- _WHAT YOU SHOULD DO_:
The reply to the records below should contain exactly the lines from the line with "Screen dimensions: 493x1068" through the line with "Click the Mùi hương 8.41 rating bar", and nothing besides.

- _DATA EXTRACT_:
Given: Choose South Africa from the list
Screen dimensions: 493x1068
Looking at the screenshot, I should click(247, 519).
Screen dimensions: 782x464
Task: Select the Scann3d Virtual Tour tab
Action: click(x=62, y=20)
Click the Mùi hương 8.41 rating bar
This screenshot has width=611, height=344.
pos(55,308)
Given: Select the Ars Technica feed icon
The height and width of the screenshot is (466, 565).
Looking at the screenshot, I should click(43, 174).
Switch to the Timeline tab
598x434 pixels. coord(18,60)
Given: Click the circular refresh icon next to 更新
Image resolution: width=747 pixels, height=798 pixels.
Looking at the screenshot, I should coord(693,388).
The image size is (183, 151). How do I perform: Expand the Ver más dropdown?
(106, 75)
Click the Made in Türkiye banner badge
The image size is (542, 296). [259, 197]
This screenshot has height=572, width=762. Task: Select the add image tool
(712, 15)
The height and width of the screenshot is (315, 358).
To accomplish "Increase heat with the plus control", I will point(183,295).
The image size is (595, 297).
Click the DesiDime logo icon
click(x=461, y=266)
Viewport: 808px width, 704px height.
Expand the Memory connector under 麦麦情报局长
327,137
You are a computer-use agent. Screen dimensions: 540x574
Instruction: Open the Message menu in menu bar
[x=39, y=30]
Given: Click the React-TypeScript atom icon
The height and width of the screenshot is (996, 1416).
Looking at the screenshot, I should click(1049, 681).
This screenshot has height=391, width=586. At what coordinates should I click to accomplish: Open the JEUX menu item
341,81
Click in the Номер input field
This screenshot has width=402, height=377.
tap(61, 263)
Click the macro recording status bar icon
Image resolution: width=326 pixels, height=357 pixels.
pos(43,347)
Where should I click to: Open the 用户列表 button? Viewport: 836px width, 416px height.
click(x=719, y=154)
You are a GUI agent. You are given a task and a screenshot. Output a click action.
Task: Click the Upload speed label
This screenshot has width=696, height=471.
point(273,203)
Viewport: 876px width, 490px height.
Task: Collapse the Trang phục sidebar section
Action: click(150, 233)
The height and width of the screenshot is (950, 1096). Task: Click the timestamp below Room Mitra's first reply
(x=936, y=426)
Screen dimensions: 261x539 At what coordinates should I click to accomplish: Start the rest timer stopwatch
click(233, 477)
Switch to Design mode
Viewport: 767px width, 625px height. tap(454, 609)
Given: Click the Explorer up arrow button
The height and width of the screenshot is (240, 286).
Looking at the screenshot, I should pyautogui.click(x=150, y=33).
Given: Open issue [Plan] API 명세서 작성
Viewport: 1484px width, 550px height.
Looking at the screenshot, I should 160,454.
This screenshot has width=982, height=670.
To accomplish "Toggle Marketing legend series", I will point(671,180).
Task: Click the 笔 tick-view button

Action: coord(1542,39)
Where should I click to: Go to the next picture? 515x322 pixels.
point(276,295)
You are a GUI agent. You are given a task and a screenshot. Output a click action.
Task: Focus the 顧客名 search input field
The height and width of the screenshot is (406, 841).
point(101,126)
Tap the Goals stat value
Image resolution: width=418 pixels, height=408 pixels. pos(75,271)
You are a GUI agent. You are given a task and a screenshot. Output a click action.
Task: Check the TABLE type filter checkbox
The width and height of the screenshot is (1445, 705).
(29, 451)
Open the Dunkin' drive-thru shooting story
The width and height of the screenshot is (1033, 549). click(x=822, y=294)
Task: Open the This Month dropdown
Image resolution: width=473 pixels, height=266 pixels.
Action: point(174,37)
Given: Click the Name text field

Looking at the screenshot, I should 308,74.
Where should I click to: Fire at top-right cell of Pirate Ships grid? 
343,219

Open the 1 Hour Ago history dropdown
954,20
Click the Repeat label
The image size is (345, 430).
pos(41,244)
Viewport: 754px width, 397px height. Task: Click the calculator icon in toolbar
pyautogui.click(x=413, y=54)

- _REPLY TO THE TASK_:
Screen dimensions: 493x1068
Looking at the screenshot, I should click(247, 519).
Screen dimensions: 782x464
Task: Select the Scann3d Virtual Tour tab
Action: click(x=62, y=20)
Click the Mùi hương 8.41 rating bar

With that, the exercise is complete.